For everything else, VoIP is the answer.
Frequently Asked Questions
Can I keep my existing phone numbers when switching to VoIP?
Yes. Number portability (LNP) is legally protected in the United States. You can port your existing phone numbers to a VoIP provider within 24–48 hours. Work with your new VoIP provider to initiate the port; they'll handle coordination with your current carrier. The process is straightforward and usually free.
What internet speed do I need for VoIP calls?
A single VoIP call uses about 0.6 Mbps upload and 0.6 Mbps download. For a 50-person office with 10 concurrent calls, budget 6–8 Mbps dedicated. However, we recommend 20+ Mbps broadband with QoS enabled to handle VoIP alongside normal business data traffic (email, cloud apps, web browsing) without quality degradation.
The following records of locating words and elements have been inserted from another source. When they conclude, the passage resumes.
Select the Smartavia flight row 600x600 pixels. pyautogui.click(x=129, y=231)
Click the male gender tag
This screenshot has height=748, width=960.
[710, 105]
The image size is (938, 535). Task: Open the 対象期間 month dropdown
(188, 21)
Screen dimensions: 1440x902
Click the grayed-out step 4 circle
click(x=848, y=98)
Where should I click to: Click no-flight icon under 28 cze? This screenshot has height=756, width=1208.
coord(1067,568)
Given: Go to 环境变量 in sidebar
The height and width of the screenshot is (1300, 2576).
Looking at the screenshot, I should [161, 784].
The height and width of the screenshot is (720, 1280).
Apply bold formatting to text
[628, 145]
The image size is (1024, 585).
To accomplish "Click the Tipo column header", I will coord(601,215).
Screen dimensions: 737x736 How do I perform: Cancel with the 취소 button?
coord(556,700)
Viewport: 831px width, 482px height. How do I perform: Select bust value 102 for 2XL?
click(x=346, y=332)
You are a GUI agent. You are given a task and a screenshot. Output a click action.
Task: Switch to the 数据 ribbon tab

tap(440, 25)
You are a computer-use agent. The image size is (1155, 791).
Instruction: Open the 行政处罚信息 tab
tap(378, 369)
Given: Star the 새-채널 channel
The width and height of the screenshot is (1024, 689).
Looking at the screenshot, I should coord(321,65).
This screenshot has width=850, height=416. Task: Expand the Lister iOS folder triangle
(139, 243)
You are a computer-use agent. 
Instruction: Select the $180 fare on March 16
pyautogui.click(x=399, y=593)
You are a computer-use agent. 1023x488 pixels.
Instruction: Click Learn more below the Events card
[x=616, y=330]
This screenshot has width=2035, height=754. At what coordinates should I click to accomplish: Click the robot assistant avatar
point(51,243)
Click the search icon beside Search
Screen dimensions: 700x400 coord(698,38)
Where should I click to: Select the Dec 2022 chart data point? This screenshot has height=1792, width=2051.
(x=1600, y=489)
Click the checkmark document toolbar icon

Will my alarm system work on VoIP?
Standard alarm systems designed for analog POTS will not reliably work on standard VoIP. Alarm monitoring requires UL-certified connections. Your options: (1) Upgrade to a cellular alarm system, (2) Keep one POTS line for the alarm only, (3) Use a UL-certified analog gateway designed for alarms (a hardware device that bridges VoIP to analog for the alarm). Consult your alarm company before switching.
Does VoIP work during a power outage?
No. VoIP requires both internet connectivity and power (both your router and phones need electricity). POTS, by contrast, is powered by the phone company and works during outages. Mitigation: Use battery backup on your router and VoIP phones, configure mobile app failover, or deploy an LTE failover router as a backup connection.
What happens to my POTS lines after the FCC deadline?
The FCC has directed all carriers to retire traditional TDM circuit-switched networks by 2025, with extensions to 2027 for certain areas. After the deadline, POTS will no longer be available for order or support. Major carriers are actively retiring lines and pushing customers to VoIP or alternatives. Plan your transition now if you have not already.